Search code examples
sqlpostgresqlfull-text-search

Can a View of multiple tables be used for Full-Text-Search?


I'm sorry to ask such a noob question, but the postgres documentation on views is sparse, and I had trouble finding a good answer.

I'm trying to implement Full-Text-Search on Postgres for three tables. Specifically, the user's search query would return matching 1) other usernames, 2) message, 3) topics.

I'm concerned that using a view for this might not scale well as it combines three tables into one. Is this a legitimate concern? If not, how else might I approach this?


Solution

  • What you request can be done. To have a practical example (with just two tables), you could have:

    CREATE TABLE users
    (
        user_id SERIAL PRIMARY KEY,
        username text
    ) ;
    
    -- Index to find usernames
    CREATE INDEX idx_users_username_full_text 
        ON users 
        USING GIN (to_tsvector('english', username)) ;        
    
    CREATE TABLE topics
    (
        topic_id SERIAL PRIMARY KEY,
        topic text
    ) ;
    
    -- Index to find topics
    CREATE INDEX idx_topics_topic_full_text 
        ON topics 
        USING GIN (to_tsvector('english', topic)) ;
    

    See PostgreSQL docs. on Controlling Text Search for an explanation of to_tsvector.

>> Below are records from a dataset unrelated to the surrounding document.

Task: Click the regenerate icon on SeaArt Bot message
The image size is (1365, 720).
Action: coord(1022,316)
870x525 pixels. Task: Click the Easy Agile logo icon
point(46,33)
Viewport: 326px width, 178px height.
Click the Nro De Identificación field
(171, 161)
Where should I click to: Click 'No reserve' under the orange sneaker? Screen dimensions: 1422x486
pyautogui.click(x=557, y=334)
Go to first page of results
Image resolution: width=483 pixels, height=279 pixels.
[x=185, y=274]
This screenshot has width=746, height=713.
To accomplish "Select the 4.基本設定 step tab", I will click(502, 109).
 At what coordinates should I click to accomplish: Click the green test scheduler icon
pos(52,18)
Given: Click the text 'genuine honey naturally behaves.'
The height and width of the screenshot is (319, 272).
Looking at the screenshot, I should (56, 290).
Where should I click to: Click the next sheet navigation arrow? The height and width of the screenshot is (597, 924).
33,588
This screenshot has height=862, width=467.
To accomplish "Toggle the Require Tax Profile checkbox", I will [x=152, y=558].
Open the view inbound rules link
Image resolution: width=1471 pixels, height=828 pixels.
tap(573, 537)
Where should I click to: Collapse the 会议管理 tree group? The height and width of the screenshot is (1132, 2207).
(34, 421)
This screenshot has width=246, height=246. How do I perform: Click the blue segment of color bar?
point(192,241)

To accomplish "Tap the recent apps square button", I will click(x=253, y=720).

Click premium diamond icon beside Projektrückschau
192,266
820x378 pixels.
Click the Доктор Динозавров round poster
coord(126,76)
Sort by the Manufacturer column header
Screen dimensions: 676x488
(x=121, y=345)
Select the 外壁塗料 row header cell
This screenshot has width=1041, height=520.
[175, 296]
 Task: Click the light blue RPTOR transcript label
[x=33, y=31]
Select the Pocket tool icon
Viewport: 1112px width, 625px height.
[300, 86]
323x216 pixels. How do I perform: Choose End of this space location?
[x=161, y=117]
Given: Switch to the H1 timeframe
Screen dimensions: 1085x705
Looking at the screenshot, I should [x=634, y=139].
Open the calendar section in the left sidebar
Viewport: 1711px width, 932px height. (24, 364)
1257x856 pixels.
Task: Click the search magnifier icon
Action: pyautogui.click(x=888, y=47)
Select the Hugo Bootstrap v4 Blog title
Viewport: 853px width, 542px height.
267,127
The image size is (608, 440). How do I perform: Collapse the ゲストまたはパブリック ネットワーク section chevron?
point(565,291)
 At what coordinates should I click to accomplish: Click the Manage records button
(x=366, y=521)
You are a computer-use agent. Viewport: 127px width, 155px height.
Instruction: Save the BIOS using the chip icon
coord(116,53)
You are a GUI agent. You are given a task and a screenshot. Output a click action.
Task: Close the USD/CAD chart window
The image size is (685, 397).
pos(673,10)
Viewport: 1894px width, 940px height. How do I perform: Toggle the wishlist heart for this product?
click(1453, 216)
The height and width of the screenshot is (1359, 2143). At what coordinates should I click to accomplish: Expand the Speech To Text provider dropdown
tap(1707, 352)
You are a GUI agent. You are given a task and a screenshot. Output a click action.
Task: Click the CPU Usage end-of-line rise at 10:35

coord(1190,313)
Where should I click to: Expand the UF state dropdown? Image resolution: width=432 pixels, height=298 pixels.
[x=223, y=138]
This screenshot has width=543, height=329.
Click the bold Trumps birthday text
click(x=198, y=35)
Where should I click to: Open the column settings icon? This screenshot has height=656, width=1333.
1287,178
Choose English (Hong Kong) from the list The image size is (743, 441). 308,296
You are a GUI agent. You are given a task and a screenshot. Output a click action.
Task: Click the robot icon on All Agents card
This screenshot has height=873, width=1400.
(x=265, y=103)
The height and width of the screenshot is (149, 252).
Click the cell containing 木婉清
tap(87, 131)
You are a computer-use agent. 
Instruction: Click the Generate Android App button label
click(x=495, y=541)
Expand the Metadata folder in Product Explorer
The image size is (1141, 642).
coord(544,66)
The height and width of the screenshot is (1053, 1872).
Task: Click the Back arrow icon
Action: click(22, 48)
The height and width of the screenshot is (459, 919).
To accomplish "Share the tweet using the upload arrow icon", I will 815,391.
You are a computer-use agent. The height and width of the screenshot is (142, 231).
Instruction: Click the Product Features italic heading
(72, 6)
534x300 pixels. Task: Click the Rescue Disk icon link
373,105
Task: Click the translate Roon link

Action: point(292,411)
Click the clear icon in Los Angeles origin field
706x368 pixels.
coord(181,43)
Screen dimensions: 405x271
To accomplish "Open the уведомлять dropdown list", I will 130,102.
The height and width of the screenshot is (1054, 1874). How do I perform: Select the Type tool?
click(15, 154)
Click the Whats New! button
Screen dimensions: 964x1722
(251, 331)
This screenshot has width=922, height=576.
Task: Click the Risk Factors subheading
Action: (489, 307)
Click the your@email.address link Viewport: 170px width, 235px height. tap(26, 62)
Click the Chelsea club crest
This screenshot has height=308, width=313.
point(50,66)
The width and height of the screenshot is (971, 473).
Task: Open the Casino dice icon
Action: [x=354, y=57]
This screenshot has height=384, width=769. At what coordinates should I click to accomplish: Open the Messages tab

    ... populate the tables

    INSERT INTO users
       (username)
    VALUES
       ('Alice Cooper'),
       ('Boo Geldorf'),
       ('Carol Burnet'),
       ('Daniel Dafoe') ;
    
    INSERT INTO topics
       (topic)
    VALUES
       ('Full text search'),
       ('Fear of void'),
       ('Alice in Wonderland essays') ;
    

    ... create a view that combines values from both tables

    CREATE VIEW search_items AS
    SELECT 
        text 'users' AS origin_table, user_id AS id, to_tsvector('english', username) AS searchable_element
    FROM
        users
    UNION ALL
    SELECT 
        text 'topics' AS origin_table, topic_id AS id, to_tsvector('english', topic) AS searchable_element 
    FROM
        topics ;
    

    We search that view:

    SELECT 
        *
    FROM
        search_items
    WHERE
        plainto_tsquery('english', 'alice') @@ searchable_element
    

    ... and get the following response (you should mostly ignore the searchable_element). You're mostly interested in the origin_table and id.

    origin_table | id | searchable_element               
    :----------- | -: | :--------------------------------
    users        |  1 | 'alic':1 'cooper':2              
    topics       |  3 | 'alic':1 'essay':4 'wonderland':3
    

    See Parsing Queries for an explanation of plainto_tsquery function, and also @@ operator.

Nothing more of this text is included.